Available data below:

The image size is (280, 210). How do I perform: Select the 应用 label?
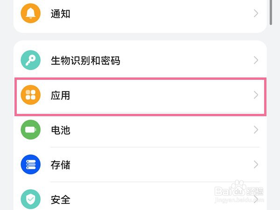click(x=60, y=96)
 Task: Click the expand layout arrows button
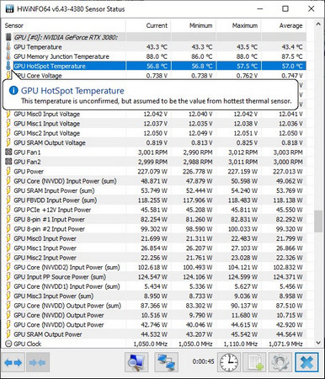[x=13, y=363]
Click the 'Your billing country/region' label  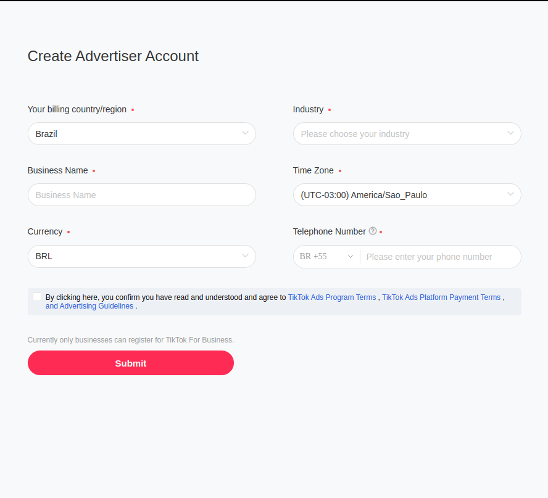click(x=77, y=109)

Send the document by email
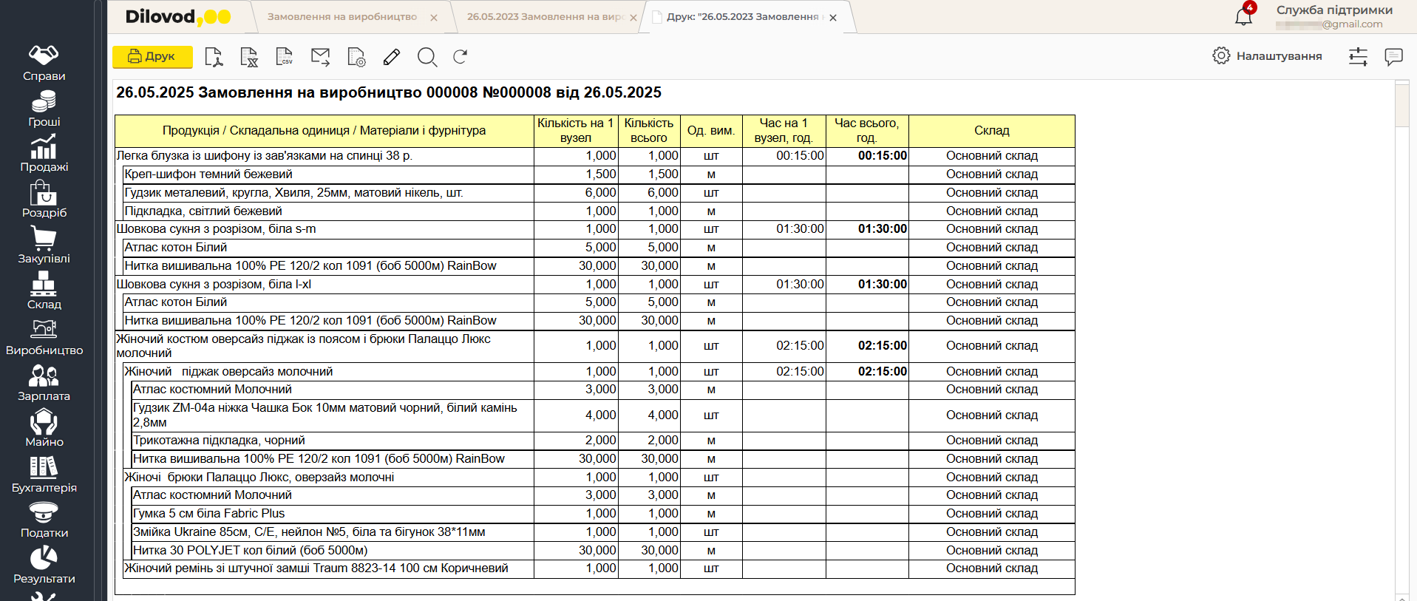[320, 57]
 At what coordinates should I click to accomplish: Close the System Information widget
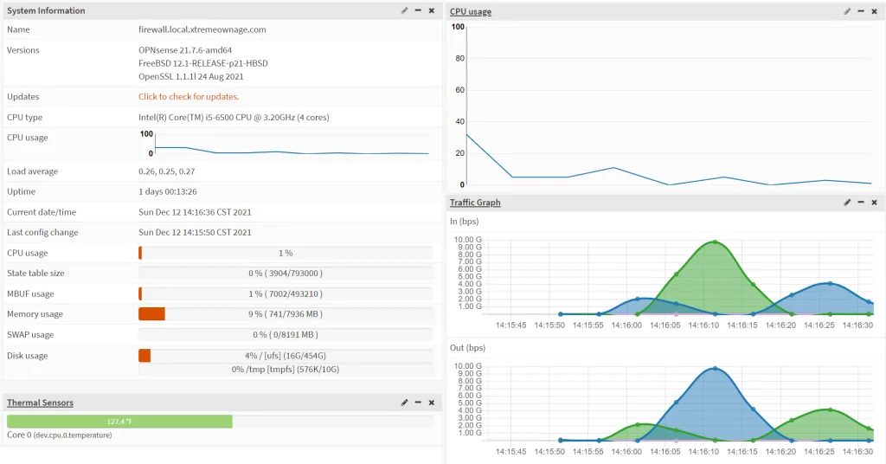[x=432, y=10]
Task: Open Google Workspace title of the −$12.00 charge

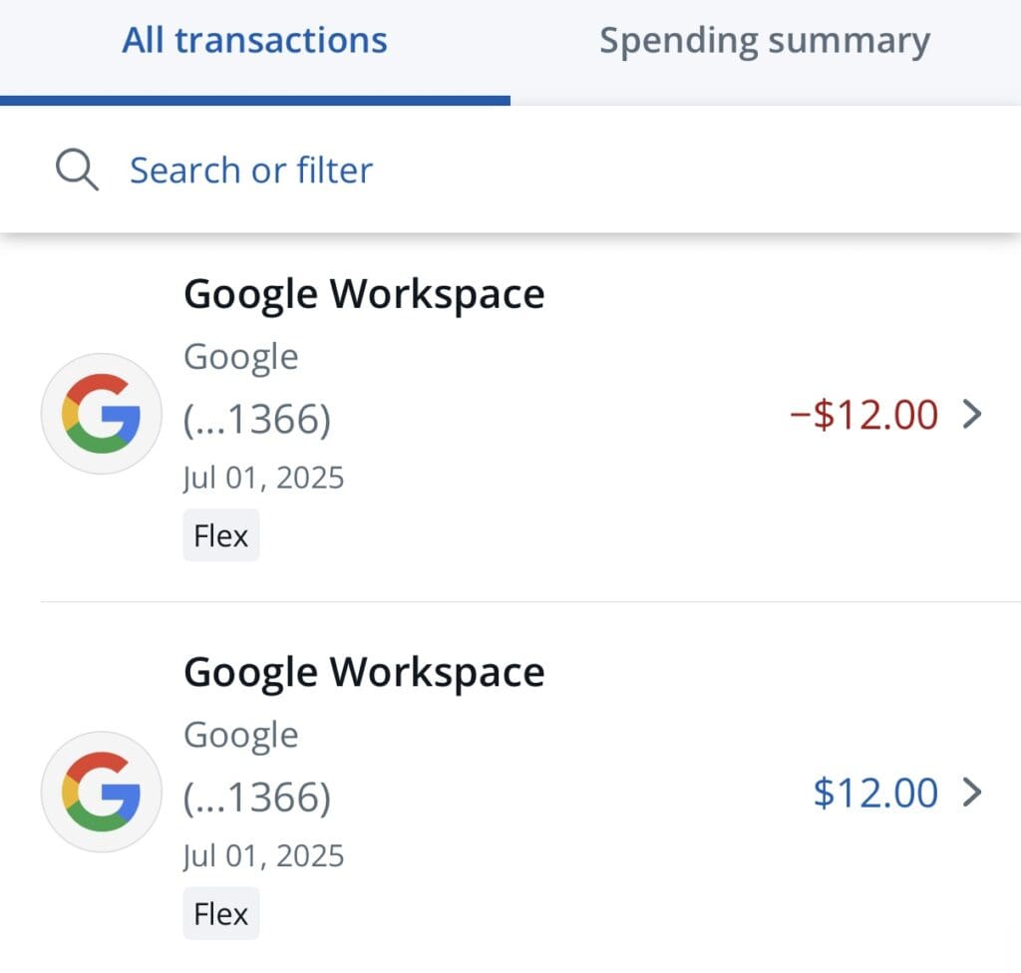Action: (x=364, y=294)
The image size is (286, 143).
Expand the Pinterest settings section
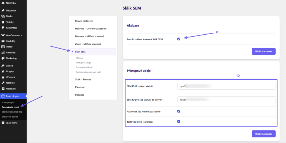click(80, 87)
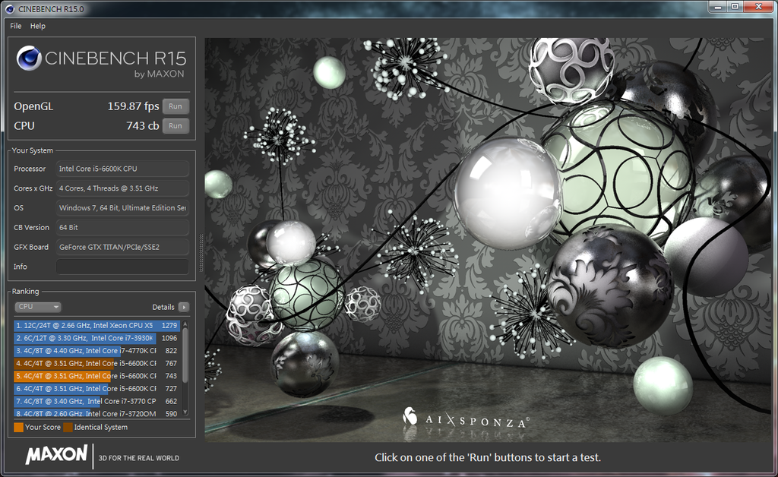Click the MAXON logo at bottom left

(x=57, y=455)
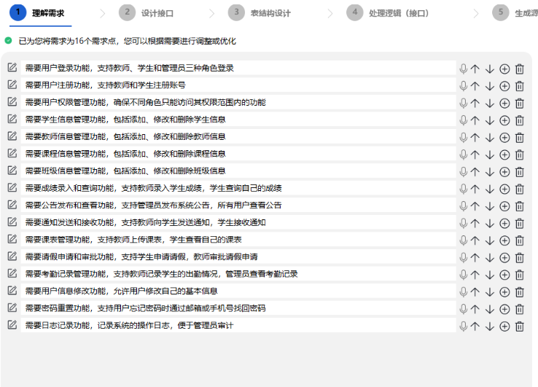Move 公告发布和查看功能 requirement up
The image size is (538, 387).
[475, 206]
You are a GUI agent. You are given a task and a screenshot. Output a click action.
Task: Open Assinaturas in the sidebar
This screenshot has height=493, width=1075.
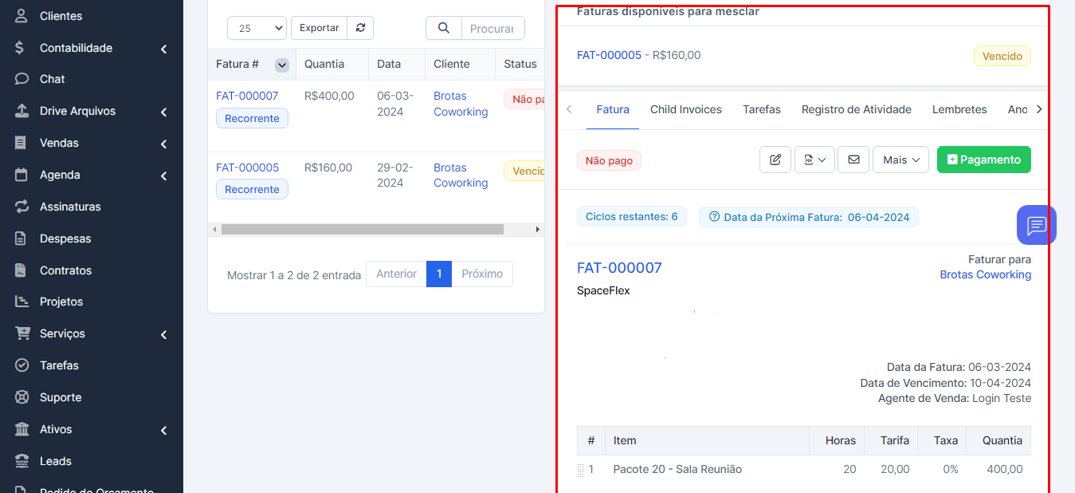70,207
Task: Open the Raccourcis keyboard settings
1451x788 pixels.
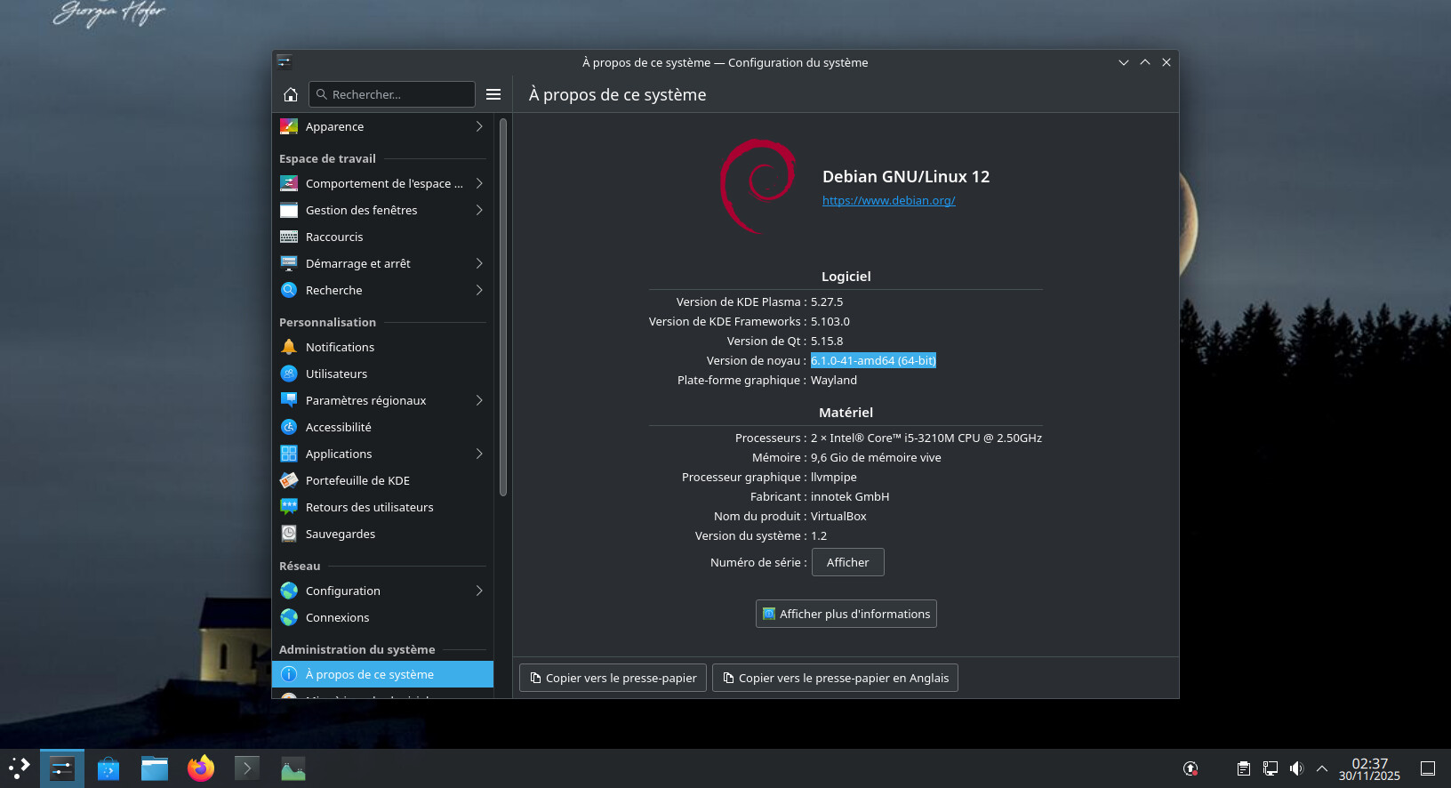Action: pos(334,237)
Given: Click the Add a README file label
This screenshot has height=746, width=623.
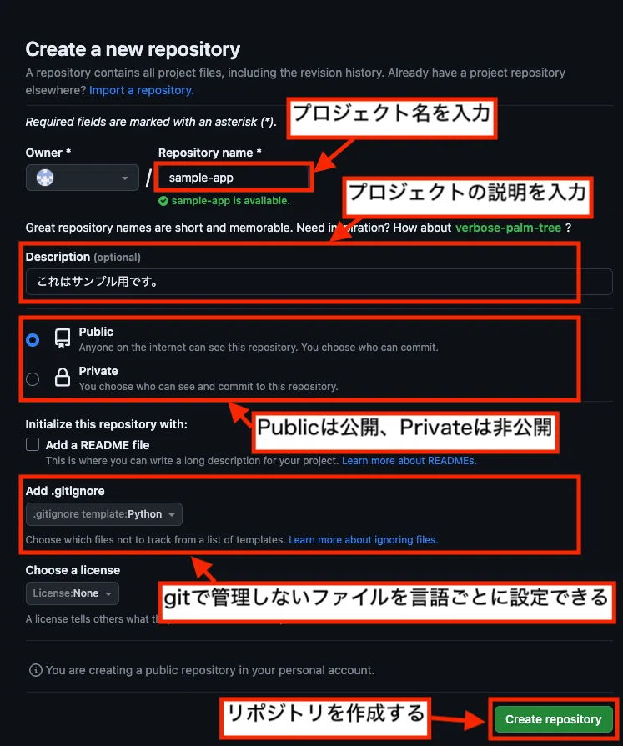Looking at the screenshot, I should point(98,445).
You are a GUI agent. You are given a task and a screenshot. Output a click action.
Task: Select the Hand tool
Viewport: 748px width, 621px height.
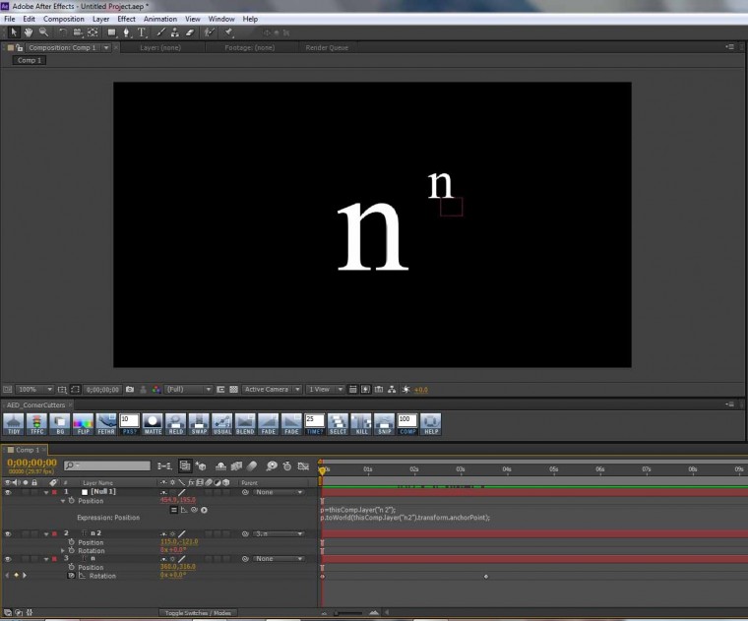click(x=28, y=31)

End of Available data.

About this task – The range to print runs from the line with "This screenshot has height=493, width=1075." through the last line of the entries, both included; keep it exact and skip the pictures.

Response to this exercise –
This screenshot has height=493, width=1075.
70,207
Task: Open the Raccourcis keyboard settings
1451x788 pixels.
Action: pos(334,237)
Given: Click the Add a README file label
This screenshot has height=746, width=623.
Looking at the screenshot, I should point(98,445).
You are a GUI agent. You are given a task and a screenshot. Output a click action.
Task: Select the Hand tool
Viewport: 748px width, 621px height.
click(x=28, y=31)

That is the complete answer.